In fact, hiring remains a challenge for many industries. The NFIB Research Foundation May 2023 Small Business Optimism Index Report suggests 44% of business owners reported that job openings were hard to fill. More than half (63%) of owners said they hired or tried to hire in May, and of those owners, 89% reported few or no qualified applicants submitting themselves for their open positions.
No matter which way it’s sliced, labor is a challenge for industries like construction, as well as manufacturing, security, and healthcare, among others. The data suggests there are way too many jobs to fill, and that qualified candidates with the skills and experience needed are few and far between. In fact, about one-quarter of participants in the NFIB study said that labor quality was their top business problem.
Interestingly, ADP’s latest Pay Insights report suggests industries like construction, hospitality, education, and health services are doing a good job increasing pay for loyal workers. Construction ranked third in terms of highest year-over-year increase in pay for workers who’ve remained at their company for the last 12 months (6.7%).
Another new report from the ADP Research Institute similarly suggests construction is doing a good job retaining its workers, with 42% of construction workers saying they would recommend their company to others as a place to work. This is above the 37% average across industries in the U.S. Construction ranked fifth by this metric (percentage of workers that would recommend their workplace to others). The general tech space ranked highest at 53%, while manufacturing (36%), healthcare (33%), transportation and warehousing (33%) all ranked below construction.

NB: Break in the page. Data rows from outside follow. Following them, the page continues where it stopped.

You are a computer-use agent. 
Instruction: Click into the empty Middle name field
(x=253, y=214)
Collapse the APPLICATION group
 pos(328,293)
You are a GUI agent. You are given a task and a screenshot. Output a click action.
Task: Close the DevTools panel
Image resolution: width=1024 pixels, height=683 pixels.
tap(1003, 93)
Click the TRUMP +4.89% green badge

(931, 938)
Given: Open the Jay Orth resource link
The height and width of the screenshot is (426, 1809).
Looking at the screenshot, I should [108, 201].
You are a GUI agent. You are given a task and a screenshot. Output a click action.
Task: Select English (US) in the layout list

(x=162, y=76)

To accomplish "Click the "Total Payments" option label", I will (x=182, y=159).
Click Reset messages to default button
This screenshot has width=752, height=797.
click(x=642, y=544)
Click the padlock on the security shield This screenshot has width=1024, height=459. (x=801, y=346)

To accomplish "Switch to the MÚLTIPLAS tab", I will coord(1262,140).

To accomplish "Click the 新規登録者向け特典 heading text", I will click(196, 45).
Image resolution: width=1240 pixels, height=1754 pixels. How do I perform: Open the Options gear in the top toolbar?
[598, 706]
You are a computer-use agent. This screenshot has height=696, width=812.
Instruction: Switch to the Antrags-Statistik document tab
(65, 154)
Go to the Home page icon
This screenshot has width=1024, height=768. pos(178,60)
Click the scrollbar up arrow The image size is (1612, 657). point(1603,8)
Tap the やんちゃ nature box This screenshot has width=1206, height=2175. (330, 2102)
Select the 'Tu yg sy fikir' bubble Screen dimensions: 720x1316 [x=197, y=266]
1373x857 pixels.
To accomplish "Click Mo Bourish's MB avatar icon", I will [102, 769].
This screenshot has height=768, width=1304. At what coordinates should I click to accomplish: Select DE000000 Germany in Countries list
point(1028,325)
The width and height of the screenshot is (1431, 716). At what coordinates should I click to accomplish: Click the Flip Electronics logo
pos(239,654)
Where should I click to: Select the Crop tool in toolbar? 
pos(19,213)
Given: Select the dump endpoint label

ADP also reports only 20% of construction workers feel they’re being paid unfairly, which is the second-lowest percentage next to tech (17%). By contrast, 35% of healthcare workers feel underpaid, along with 32% of workers in transportation, and 28% in manufacturing.
It’s an interesting reality that even though tech and construction appear to provide good workplaces that employees would recommend to others, and workers generally feel that they’re being paid fairly, critical skills gaps still exist. In many industries, technology can help bridge skills gaps by making it easier and more efficient to train new employees and by automating low-level tasks, thereby freeing up humans to do tasks that require more skill and problem solving. While much of the talk around automation revolves around job loss and job displacement, finding qualified candidates remains shockingly difficult for employers who are eager to hire humans in so many industries.
If these reports are any indication of the current state of the worker shortage, there is no question it’s time to spark enthusiasm in these new generation workers, teaching them the skills necessary in whatever industry excites them. Ultimately, this just might be the ticket that saves a mom or pop business or an industry. And it doesn’t always take a four-year degree to leverage people, technology, and process.